Then people just want to bring some very old database techniques or terminologies back from the database work to the data lake work. So what they do is that they add another metadata layer upon this very low parquets stored in S3. And this metadata layer can help you do ACID transactions, can help you do multi versioning, can help you evolving the table without any confusions or issues. For example, the older version get lost, or you have multi writer writing to the same table and everything mess up. So I think that's the original motivation for the table event to come in. And the next question is that, do the table format and file format has to be designed in a coupled way or decoupled way? Originally, I think when the Sberg is first designed, it is very coupled with Barquet.
Right now, I think there are still very coupled code inside the Sperl Java repository where it has some very coupled code to optimize Parquet. But right now, people are tending to decouple those two layers because file format has B mode. Previously we had Parquet, and now we got Length, we got Nimble, we got F3. And those table format layers, they want to have different abilities from those file formats. For example, we can see that Asperger has an ongoing file format proposal to decouple the file format layer from its code base so that it can better support other file formats like LANS. Yeah, I think in general decoupling is a better way because it can separate the different functionalities from table format and file format and allow more combinations between them.
[00:19:34] Tobias Macey:
And so digging into the f three project itself, what are some of the key design principles and key ideas in it that allow for this more evolutionary and extensible approach versus some of the limiting aspects of formats such as Parquet and Orc?
[00:19:56] Xinyu Zheng:
For this question, I will first discuss some of the Parquet's problems or why parquet doesn't evolve like we wish it to be. I think the first reason is that there are just too many different imputations in parquet. I remember that I once counted how many Parquet implementations are out there, and I believe there are more than 10 or even 20. For example, there are Parquet Java, Parquet C plus plus Parquet Rust, like different languages. And there are also a bunch of proprietary imputations of Parquet in DuckDB, in Snowflake, in some other system we don't know. So the result is that it is really hard to align the behavior of those implementations.

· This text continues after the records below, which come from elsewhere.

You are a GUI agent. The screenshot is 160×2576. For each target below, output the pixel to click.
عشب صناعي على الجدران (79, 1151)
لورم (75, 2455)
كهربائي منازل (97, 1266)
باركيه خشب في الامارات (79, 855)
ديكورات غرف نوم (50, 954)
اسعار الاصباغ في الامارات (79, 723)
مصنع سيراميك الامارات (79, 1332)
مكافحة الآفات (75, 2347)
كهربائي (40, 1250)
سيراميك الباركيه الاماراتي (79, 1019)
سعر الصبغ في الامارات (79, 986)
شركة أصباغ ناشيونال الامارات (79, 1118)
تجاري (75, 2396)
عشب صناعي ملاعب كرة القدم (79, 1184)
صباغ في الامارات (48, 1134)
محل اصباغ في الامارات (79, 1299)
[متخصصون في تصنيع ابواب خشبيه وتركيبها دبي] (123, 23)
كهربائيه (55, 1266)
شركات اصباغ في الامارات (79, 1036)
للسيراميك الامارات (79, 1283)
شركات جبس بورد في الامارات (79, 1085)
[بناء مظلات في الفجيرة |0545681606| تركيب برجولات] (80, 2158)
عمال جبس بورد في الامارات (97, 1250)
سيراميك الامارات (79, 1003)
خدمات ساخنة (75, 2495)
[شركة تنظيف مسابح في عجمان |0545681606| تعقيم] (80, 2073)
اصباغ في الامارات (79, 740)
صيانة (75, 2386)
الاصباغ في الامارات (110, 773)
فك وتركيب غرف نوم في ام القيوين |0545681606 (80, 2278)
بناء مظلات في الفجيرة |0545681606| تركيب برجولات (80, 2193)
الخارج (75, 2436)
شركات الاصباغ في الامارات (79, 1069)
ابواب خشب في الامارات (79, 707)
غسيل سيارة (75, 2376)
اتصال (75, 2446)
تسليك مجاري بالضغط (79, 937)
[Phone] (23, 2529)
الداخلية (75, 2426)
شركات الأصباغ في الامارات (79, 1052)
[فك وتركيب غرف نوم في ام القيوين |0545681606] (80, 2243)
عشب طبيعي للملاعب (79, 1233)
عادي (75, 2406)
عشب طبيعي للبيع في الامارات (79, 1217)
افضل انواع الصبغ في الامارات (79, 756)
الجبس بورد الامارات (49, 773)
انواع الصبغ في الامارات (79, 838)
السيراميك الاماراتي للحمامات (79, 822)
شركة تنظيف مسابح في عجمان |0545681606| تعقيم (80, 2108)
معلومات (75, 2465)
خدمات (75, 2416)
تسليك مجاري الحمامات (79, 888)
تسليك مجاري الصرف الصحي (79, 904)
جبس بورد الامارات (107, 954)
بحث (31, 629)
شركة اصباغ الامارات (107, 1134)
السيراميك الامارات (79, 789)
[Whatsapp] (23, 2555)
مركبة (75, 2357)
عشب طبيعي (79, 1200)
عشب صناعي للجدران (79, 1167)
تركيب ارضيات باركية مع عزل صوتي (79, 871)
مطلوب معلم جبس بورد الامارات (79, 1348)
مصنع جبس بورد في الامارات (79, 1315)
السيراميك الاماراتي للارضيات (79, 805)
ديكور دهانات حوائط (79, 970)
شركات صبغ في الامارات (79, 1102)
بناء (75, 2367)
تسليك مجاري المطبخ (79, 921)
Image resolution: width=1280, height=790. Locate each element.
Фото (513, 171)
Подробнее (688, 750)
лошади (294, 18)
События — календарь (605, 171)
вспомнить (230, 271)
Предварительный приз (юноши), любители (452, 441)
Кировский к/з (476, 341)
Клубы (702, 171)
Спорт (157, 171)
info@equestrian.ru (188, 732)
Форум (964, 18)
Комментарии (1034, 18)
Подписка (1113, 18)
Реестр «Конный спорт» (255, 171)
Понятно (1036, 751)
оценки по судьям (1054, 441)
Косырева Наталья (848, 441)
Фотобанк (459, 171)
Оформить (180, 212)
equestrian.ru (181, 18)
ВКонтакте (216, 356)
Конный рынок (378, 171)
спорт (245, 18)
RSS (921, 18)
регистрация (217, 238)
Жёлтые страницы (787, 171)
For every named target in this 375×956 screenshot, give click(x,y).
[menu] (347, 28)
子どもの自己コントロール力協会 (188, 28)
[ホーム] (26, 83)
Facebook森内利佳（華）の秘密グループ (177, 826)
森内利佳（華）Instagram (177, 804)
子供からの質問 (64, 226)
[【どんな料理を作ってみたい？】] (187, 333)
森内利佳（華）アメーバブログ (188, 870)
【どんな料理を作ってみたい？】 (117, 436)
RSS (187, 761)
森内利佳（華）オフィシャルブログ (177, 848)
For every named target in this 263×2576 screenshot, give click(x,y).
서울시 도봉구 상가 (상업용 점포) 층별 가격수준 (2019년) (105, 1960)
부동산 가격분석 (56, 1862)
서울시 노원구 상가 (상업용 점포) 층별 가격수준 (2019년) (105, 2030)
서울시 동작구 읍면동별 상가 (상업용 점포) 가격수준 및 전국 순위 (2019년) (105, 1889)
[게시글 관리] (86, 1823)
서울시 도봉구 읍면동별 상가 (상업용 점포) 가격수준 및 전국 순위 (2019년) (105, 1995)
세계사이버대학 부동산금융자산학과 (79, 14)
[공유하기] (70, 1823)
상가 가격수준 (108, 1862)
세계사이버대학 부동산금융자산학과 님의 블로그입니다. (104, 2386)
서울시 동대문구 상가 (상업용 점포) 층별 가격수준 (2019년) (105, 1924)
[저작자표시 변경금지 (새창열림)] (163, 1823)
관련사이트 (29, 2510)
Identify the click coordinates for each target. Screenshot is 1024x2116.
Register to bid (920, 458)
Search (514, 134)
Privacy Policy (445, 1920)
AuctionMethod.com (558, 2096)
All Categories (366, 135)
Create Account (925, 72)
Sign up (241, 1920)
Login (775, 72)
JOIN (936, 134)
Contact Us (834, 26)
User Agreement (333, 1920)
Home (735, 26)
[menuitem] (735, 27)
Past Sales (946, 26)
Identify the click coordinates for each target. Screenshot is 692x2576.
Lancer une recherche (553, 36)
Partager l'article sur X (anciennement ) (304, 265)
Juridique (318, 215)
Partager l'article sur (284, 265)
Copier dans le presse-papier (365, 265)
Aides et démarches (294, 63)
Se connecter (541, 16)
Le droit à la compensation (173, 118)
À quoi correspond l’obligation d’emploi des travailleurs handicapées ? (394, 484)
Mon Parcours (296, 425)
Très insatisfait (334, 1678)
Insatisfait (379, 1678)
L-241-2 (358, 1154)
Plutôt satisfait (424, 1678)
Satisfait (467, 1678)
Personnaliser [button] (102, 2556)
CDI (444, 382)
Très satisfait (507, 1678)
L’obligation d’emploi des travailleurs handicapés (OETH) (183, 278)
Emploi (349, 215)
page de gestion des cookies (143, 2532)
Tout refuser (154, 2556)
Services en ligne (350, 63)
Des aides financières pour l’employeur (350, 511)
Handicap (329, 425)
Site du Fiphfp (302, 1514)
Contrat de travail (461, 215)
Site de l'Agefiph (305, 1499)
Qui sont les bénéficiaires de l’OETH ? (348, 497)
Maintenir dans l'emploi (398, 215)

It is possible that one implementation supports, let's say, feature A, while the other does not. But the other one may support feature B, for example, and the first implementation does not support feature b. The consequence of so many implications is that people are afraid of using new features of the format. Although the format spec itself is evolving. We can see Parquet is adding new features year by year, but the people just tend to use the most basic one, which we call the lowest common denominator. Therefore, the format is really hard to evolve. It really takes a long time to align all the implementations on one new feature so that everyone is not freaked out to use that.
I think that's a problem of Parquet. And regarding how F3 solves the challenges, our idea is that first, you should make the file format very extensible in general. That's a very high level goal. And to break down that goal, so we design the format from two aspects. First one is that we try to make the layout extensible, as extensible as possible, right? And second thing is that we embed some custom WebAssembly code to make the file format self decoding. And the second one, I think, is a very promising idea to me, at least. Let's go through them one by one. So the first one is that, as I said, we try to make the layout as flexible as possible. So what does layout mean?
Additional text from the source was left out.